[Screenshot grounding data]
======

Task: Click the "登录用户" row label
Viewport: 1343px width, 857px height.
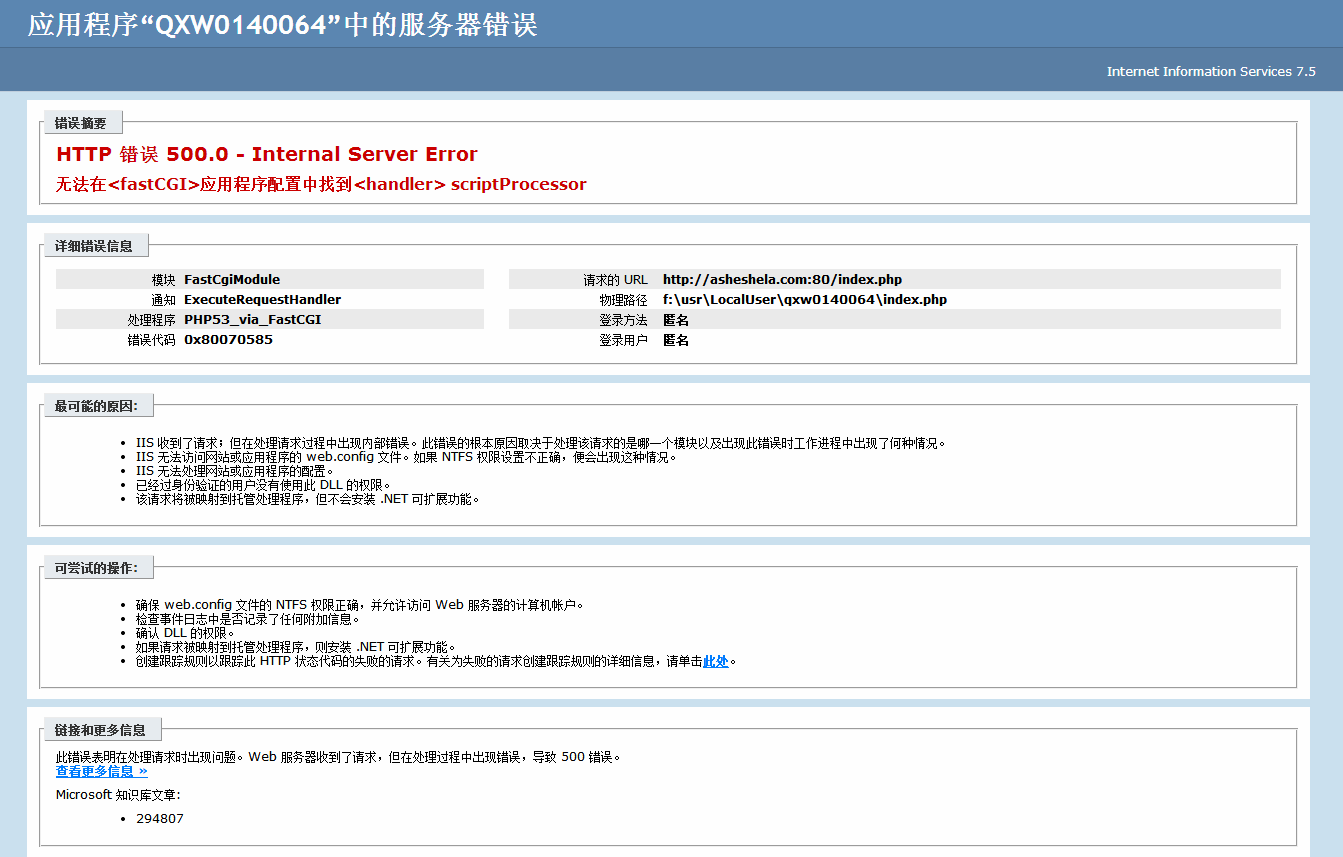Action: [623, 340]
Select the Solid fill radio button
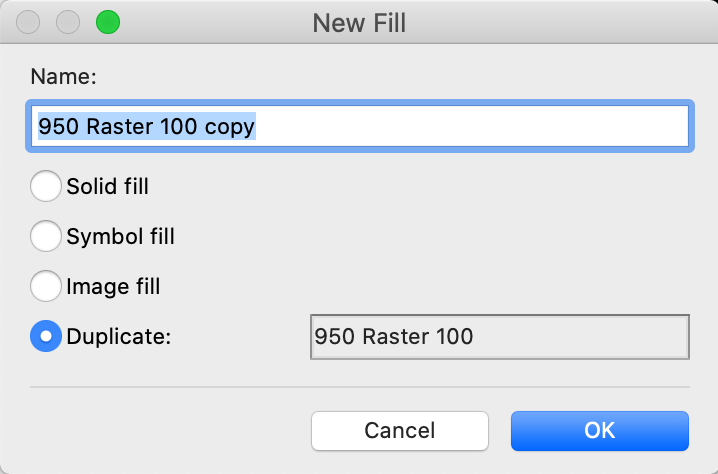This screenshot has width=718, height=474. pos(46,186)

======

## REQUIREMENT
In the copy, include exactly the lines from the one with "Viewport: 1343px width, 857px height." through the final line of the entries above, both ends counted, and no pictures.

## RESPONSE
Viewport: 1343px width, 857px height.
Action: [623, 340]
Select the Solid fill radio button
This screenshot has width=718, height=474. pos(46,186)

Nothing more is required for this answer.